The agreement shortens a firefighter’s work cycle from 28 to 14 days, making it easier for firefighters to receive overtime pay. These benefits are shared with other public safety agencies, such as the ACC Police Department, to maintain police parity and morale. The total cost of the new contract will be at least $600,000 as benefits are extended to remaining agencies.

This is the first such agreement in the history of the union, which takes place exactly one year to the day after the committee voted to officially recognize the firefighters’ union.

Fire station no. 5

The commission approved another round of site selection criteria for a new Fire Station No. 5 to serve the southeastern part of the county.

This comes after they rejected potential station locations last year that were proposed using a similar set of criteria. Commissioner Patrick Davenport, who represents the Southeast, asked last month for the vote to be postponed so he could consult with fire officials about expanding the search area.

Despite Davenport’s wishes, the location criteria are primarily determined by the need to expand fire services to the southeast side. The criteria were adopted unanimously.

Convalescent homes approved

The commission also approved sober living recovery homes at 129 Peach Street and 1005 Henderson Extension to be operated by New Life House of Hope. The Henderson Extension house was approved unanimously, and the Peach Street house was approved by a 9-1 vote, with Davenport voting “no.”

Commissioner Patrick Davenport

The ACC Planning Commission recommended denial of admission to the nursing home at 129 Peach Street. Several community members have spoken out against the proposal at previous meetings, saying it would have an adverse impact on traffic, nearby property values ​​and the character of the area. These concerns were echoed by Davenport to explain his opposition.

“I support the work of young women, but I have concerns about this area. I hope my colleagues would understand and appreciate that a convalescent home would go to Cedar Creek, Green Acres or the Five Points area and would exercise the same due diligence in approving it,” Davenport said. “This has been a traditional Black neighborhood… I think it will destroy the character and characteristics of the neighborhood.”
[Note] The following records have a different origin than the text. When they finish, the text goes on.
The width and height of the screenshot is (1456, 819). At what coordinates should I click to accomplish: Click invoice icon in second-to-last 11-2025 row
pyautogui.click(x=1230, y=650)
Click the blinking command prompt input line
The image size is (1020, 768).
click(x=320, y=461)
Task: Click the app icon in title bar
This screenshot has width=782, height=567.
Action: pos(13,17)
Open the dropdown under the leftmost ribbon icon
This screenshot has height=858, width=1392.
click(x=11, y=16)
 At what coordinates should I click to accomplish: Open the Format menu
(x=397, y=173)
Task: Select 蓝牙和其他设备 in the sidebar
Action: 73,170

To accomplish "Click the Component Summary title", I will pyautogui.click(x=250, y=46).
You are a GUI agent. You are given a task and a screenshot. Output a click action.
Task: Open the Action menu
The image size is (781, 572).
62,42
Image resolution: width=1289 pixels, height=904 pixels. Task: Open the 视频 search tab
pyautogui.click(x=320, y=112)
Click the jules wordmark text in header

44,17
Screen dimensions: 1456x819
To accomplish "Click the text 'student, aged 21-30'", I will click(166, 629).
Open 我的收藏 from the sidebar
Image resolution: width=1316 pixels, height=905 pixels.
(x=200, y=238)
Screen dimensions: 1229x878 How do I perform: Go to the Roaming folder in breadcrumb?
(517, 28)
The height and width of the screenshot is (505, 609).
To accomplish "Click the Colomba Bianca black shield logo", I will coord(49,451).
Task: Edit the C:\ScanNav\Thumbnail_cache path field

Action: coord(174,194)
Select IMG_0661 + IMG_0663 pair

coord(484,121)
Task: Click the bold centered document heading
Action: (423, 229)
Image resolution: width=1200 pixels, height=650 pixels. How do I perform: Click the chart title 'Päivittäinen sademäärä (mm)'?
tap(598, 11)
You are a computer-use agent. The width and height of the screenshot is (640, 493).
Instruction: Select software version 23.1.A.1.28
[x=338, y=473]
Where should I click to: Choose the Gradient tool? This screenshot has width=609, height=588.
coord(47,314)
Matt Pulver has an AthCast episode explaining more about it why the Peach Street house was considered controversial by many.

EMS contract delayed

The Commission has delayed a decision on an agreement with Piedmont Athens Regional that would have provided some transparency on ambulance response times and other indicators. As of 2020, the commission had no idea about the operation of ambulanceswhen the EMS oversight committee stopped meeting.

Commissioner Carol Myers

The Piedmont Athens Region agreed to provide the mayor and commission with quarterly reports and semi-annual presentations with various performance metrics, but Myers wanted to modify the agreement to provide a greater degree of oversight. For example, she wanted to include a requirement for certified paramedics to work in advanced life support ambulances alongside emergency medical technicians trained at the intermediate level (EMT-I).

Myers also wanted to change how Piedmont reports ambulance response times from a simple average of all responses to a more detailed metric of less than 9 minutes, or 90 percent of the time, in line with national standards.

John Bandzul, vice president of operations for the national EMS, asked the commission to delay approval of this contract during public comment. He said National EMS has no problem with transparency regarding response times, but Myers should improve some of the technical language in her proposal regarding EMT training so it doesn’t hamper service delivery.

“Intermediates are a dinosaur and an endangered species,” Bandzul said. “If you want to become an intermediate paramedic, you can’t in the state of Georgia. It is no longer a taught level of licensure…it is being replaced by the Advanced EMT level.”

Myers proposed postponing the vote until Friday, June 14, so she could modify her proposal. This was adopted unanimously.

National EMSs have never voluntarily shared their raw response time data with the public or local authorities.